DOCUMENT EXTRACT:
NEW ORLEANS (AP) — BP and attorneys for businesses and people who lost money in the Gulf oil spill urged a federal judge Thursday to give his final approval to a class-action settlement.
U.S. District Judge Carl Barbier heard arguments from lawyers who negotiated the deal as well as other attorneys who have objected to parts of it. BP PLC estimates it will pay $7.8 billion to the resolve claims, but the settlement is not capped and BP could pay out more or less.
Barbier, who has hinted he won't immediately rule, said the hearing was designed to help him determine if the settlement is "fair, reasonable and adequate" and that he doesn't have the authority to rewrite or renegotiate it.
Barbier preliminarily approved the agreement in May. Since then, thousands of people have opted out of the deal to pursue their claims individually. BP attorney Rick Godfrey said fewer people opted out than the company had expected.

REQUIRED WORK:
(a) From the BP oil spill settlement article, output the passage between "U.S. District Judge" and "or renegotiate it.", inclusive, copying it word for word.
(b) According to the BP oil spill settlement article, in what month did Judge Carl Barbier give the agreement preliminary approval?

RAW DATA:
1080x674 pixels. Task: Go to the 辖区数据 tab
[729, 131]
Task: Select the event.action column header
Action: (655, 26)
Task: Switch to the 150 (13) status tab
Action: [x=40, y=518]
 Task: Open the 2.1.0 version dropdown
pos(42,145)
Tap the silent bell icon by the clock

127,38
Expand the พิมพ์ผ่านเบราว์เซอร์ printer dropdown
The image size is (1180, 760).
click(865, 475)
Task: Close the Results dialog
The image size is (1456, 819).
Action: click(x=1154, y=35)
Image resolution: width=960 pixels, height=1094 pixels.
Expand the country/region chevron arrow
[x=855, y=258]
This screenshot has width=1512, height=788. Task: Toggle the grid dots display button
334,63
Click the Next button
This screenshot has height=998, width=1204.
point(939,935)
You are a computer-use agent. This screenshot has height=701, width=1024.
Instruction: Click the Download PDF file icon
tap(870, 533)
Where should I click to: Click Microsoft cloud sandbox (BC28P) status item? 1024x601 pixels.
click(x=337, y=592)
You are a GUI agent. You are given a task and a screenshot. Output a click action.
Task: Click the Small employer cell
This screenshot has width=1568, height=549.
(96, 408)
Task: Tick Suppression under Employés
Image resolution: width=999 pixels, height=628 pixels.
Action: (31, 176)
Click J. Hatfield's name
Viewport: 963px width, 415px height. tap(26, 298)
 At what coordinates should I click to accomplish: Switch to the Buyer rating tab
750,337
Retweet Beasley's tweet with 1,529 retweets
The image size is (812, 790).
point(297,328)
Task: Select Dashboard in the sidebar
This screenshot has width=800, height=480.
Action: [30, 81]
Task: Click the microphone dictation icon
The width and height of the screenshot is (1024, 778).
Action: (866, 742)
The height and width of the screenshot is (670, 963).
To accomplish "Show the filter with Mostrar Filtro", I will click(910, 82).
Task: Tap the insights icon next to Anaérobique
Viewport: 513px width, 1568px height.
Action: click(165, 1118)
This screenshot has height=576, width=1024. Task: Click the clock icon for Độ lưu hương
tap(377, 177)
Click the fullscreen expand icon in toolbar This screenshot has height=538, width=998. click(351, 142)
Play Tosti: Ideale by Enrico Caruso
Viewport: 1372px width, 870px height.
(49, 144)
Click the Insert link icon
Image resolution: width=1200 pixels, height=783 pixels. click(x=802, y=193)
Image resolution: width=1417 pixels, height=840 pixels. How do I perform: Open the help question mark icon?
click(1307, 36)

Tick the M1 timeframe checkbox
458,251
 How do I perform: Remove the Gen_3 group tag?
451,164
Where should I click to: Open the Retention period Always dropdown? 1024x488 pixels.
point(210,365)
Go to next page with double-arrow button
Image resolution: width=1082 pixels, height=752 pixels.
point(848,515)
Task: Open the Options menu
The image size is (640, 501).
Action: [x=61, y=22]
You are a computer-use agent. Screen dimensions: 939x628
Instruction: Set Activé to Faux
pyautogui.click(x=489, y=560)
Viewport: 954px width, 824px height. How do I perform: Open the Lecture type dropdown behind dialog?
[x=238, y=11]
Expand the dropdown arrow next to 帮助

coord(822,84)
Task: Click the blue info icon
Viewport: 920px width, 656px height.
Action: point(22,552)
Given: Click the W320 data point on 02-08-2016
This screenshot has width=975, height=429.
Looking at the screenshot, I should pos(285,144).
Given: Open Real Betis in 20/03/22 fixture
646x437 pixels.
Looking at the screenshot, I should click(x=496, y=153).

ANSWER SET:
(a)
U.S. District Judge Carl Barbier heard arguments from lawyers who negotiated the deal as well as other attorneys who have objected to parts of it. BP PLC estimates it will pay $7.8 billion to the resolve claims, but the settlement is not capped and BP could pay out more or less.
Barbier, who has hinted he won't immediately rule, said the hearing was designed to help him determine if the settlement is "fair, reasonable and adequate" and that he doesn't have the authority to rewrite or renegotiate it.

(b) In May.